Across the data below, how many lines have the word "Given" in them? Respond with the number alone.

**MATERIAL PROVIDED:**
________________________

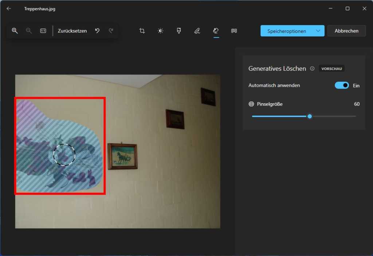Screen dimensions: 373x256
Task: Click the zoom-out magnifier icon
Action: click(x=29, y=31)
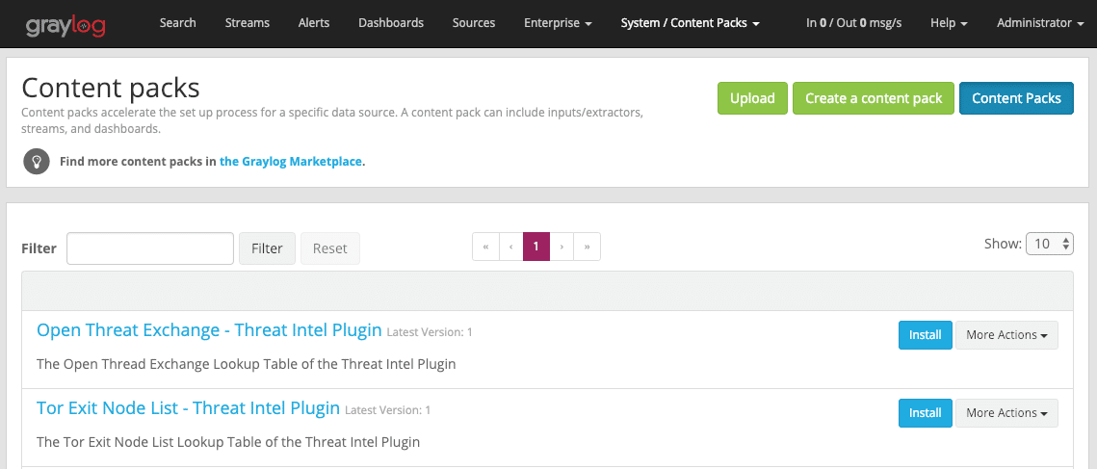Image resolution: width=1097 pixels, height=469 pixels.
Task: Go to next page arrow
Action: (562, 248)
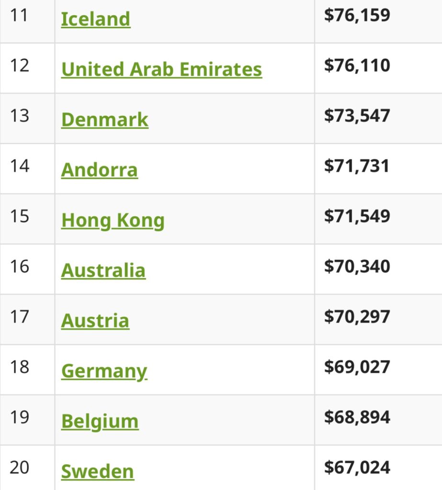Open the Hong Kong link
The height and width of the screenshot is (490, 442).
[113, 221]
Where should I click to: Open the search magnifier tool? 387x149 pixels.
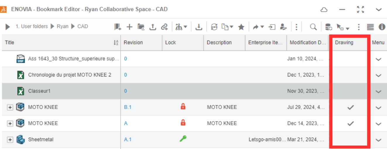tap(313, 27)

________________________

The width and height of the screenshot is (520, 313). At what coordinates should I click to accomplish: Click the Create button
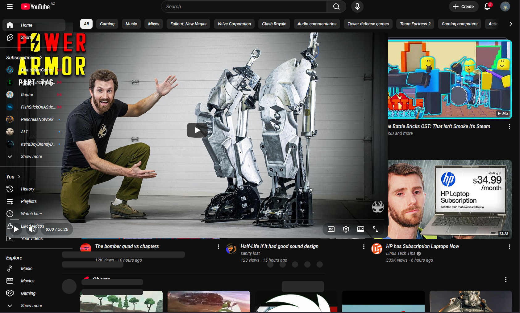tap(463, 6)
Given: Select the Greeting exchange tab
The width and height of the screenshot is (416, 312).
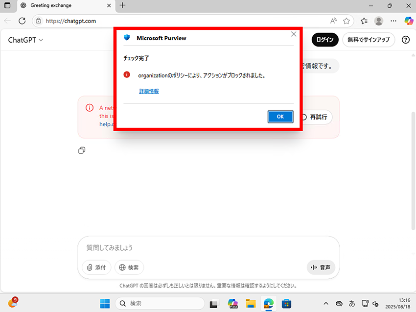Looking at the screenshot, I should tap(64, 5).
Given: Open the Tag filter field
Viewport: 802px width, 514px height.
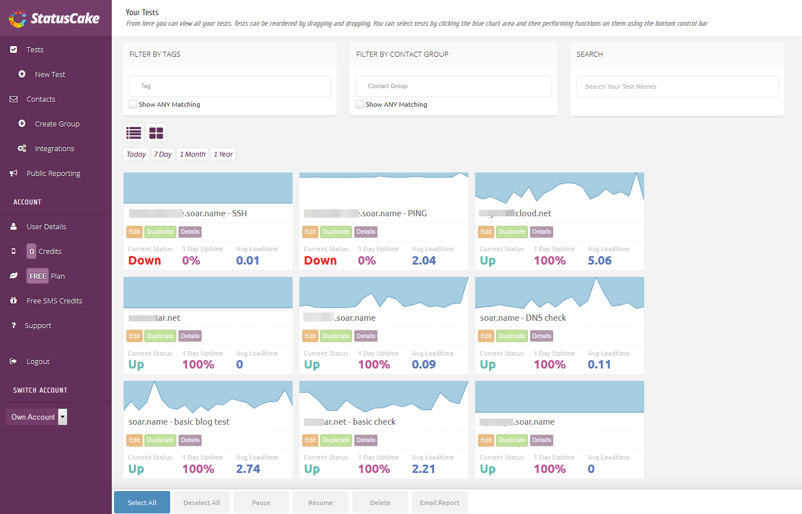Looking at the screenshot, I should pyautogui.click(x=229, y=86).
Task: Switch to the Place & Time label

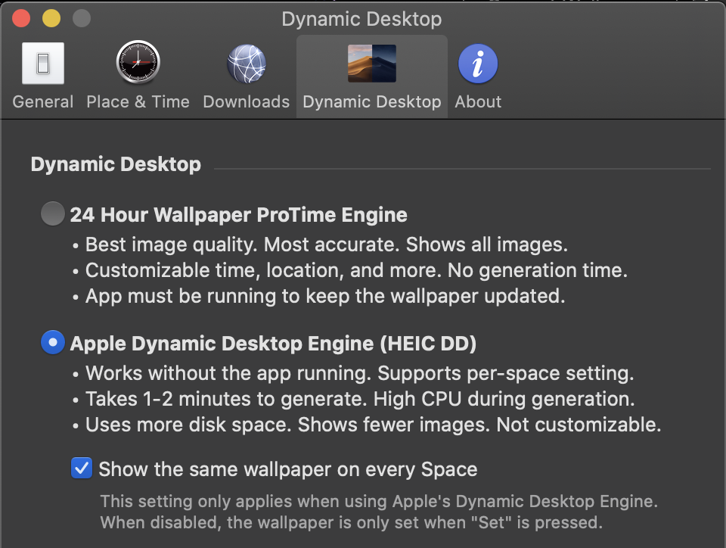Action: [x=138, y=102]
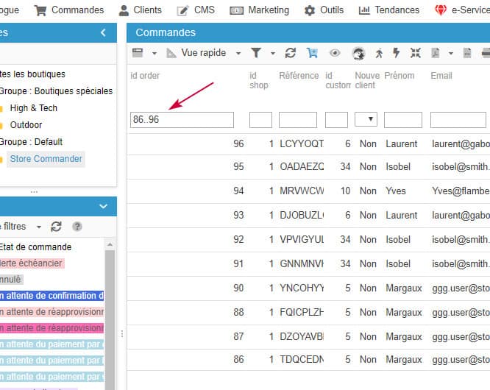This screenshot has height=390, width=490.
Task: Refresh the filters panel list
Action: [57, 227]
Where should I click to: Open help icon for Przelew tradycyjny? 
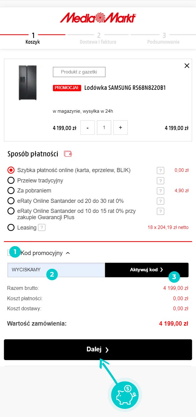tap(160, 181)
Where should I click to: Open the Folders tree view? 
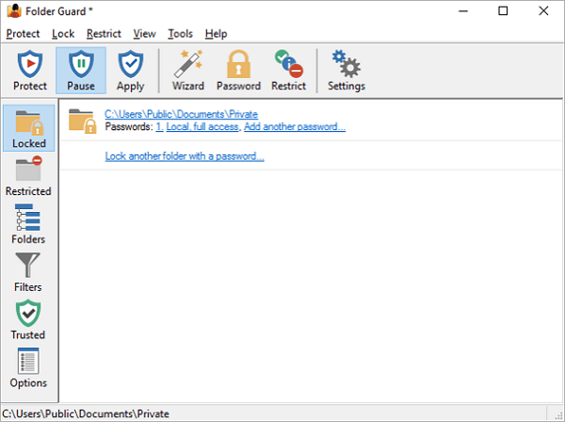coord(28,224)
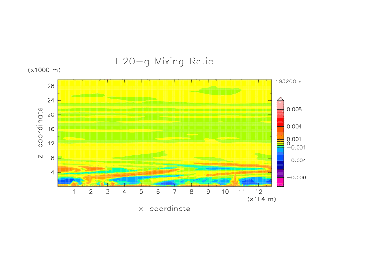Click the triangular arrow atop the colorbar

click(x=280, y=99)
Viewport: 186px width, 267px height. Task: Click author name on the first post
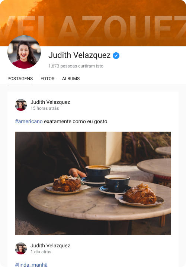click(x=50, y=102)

________________________

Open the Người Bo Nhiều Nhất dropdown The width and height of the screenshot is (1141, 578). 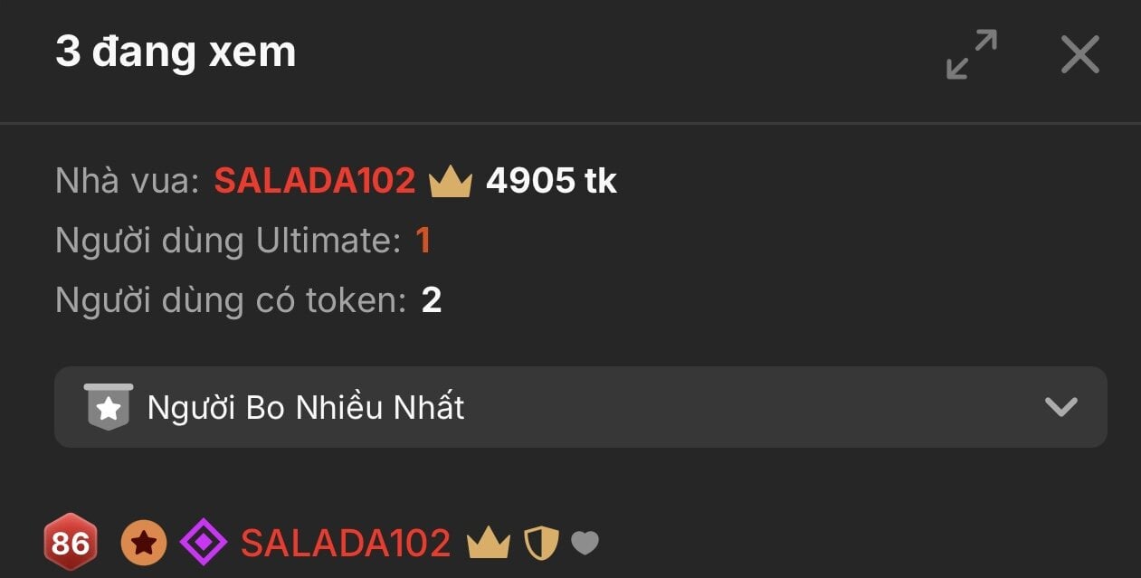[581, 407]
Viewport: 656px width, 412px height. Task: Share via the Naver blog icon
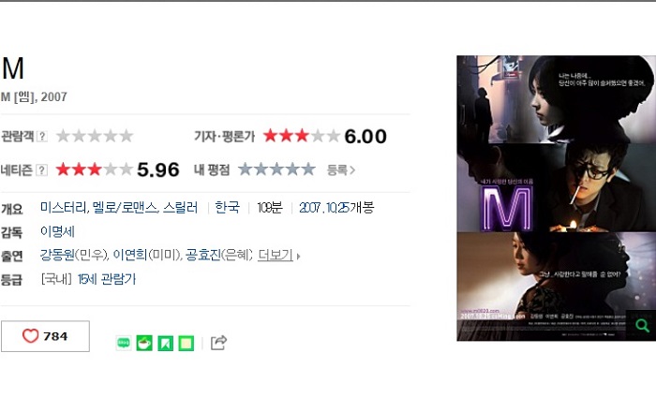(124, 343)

________________________

**EXERCISE RESULT:**
2